• **Exercise requirements**: Your job is to copy every line in the material containing the word "section".

• **Task data**:
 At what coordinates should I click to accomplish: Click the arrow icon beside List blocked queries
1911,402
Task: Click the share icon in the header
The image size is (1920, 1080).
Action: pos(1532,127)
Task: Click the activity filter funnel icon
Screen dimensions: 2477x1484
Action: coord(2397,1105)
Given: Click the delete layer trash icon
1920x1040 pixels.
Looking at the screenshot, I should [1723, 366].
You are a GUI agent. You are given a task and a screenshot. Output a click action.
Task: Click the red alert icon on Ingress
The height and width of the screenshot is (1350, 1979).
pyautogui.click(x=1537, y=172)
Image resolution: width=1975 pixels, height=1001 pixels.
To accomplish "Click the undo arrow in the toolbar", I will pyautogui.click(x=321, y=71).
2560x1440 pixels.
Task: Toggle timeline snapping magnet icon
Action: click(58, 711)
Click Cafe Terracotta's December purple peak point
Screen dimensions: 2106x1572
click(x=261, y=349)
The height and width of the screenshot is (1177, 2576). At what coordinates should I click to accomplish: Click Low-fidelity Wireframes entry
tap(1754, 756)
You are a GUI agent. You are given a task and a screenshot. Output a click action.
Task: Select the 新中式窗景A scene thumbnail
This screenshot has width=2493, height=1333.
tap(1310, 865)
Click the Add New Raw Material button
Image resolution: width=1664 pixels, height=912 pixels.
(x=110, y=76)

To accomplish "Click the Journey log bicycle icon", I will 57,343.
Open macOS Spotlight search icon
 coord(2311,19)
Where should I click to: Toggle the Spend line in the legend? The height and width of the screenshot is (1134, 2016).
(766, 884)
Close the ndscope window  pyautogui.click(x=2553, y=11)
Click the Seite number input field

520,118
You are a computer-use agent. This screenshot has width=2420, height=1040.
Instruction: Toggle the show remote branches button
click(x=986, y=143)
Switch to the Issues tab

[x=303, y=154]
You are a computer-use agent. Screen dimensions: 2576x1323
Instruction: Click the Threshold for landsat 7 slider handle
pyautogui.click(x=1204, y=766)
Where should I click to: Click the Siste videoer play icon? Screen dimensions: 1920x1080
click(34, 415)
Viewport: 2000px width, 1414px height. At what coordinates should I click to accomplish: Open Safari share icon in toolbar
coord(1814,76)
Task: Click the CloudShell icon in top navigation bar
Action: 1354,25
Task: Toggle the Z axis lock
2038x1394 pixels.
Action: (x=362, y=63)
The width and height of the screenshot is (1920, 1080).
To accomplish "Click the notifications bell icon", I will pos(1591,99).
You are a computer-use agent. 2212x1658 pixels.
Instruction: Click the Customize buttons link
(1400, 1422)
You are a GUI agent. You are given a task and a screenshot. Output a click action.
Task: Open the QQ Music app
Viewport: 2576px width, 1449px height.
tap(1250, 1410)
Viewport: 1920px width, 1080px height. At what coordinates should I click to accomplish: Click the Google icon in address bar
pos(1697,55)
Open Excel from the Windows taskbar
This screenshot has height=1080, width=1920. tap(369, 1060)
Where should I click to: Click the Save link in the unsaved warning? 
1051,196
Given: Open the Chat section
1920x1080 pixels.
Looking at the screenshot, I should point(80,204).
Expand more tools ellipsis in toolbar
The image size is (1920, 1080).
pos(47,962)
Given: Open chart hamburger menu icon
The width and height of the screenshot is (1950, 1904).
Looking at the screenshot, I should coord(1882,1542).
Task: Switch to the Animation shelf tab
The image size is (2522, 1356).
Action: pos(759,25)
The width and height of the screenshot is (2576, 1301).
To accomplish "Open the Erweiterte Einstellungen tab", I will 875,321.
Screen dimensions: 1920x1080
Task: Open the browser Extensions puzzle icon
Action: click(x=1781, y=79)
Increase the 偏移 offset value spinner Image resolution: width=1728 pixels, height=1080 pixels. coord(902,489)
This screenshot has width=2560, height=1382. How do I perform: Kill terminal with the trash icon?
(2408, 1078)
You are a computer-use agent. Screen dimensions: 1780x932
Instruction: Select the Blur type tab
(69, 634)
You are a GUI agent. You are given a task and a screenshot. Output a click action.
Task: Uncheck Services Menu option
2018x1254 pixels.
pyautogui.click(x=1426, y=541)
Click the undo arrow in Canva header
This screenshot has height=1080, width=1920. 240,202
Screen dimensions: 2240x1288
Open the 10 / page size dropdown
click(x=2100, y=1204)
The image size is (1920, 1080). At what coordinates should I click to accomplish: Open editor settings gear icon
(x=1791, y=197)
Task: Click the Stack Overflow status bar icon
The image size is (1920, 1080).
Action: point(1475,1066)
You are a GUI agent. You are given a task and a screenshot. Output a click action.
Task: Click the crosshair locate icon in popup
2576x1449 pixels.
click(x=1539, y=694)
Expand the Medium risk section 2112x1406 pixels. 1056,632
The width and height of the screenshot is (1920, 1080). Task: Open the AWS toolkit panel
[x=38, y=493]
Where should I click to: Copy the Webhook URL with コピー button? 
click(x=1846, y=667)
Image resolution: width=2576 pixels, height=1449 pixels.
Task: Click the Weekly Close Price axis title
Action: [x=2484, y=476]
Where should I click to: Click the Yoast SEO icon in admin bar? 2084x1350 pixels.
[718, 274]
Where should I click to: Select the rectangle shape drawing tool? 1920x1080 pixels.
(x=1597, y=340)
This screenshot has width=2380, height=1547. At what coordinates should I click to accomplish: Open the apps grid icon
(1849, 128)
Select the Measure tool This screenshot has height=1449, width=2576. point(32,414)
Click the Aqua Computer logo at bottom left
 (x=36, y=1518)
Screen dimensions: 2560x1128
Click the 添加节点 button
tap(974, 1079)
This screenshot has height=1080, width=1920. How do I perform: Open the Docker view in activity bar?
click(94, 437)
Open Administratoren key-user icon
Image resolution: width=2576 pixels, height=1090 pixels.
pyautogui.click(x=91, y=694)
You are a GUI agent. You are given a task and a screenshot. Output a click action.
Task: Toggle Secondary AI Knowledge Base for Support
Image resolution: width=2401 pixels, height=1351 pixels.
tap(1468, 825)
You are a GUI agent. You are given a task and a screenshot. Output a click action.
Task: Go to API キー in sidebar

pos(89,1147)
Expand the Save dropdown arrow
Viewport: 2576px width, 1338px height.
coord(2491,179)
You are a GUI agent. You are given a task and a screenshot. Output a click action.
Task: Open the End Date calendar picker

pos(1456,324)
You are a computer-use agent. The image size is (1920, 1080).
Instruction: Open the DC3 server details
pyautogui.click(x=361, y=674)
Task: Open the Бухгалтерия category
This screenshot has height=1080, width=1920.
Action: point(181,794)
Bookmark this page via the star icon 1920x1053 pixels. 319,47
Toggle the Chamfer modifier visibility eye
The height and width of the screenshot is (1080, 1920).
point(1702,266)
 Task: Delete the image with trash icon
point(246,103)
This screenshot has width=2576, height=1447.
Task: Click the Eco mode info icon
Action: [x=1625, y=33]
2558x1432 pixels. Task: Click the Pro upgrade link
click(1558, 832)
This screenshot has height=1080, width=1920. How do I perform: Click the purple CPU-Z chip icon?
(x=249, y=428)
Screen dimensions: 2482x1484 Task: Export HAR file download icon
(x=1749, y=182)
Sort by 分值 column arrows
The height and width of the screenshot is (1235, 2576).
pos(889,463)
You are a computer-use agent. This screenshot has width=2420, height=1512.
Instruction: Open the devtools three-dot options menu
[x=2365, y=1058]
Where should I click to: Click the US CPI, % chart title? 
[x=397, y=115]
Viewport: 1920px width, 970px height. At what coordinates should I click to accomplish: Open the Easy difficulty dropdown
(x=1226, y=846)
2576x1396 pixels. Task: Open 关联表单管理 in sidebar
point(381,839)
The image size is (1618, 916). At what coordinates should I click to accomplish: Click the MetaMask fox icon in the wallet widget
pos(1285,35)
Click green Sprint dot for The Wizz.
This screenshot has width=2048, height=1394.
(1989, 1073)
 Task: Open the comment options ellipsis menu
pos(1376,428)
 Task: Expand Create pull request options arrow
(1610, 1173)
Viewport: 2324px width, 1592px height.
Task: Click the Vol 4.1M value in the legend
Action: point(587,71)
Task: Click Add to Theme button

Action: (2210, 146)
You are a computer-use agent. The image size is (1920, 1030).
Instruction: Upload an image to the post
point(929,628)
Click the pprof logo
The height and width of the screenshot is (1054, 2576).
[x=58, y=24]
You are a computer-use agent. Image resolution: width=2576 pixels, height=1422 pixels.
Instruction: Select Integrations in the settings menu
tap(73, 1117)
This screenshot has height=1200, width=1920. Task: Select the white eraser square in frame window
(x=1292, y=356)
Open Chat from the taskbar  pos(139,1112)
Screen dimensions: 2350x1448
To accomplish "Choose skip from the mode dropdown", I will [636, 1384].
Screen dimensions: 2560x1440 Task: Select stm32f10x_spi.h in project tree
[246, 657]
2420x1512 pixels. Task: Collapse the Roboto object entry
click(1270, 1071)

• **Solved exercise**:
Given: Open the Chat section
Expand the Medium risk section 2112x1406 pixels. 1056,632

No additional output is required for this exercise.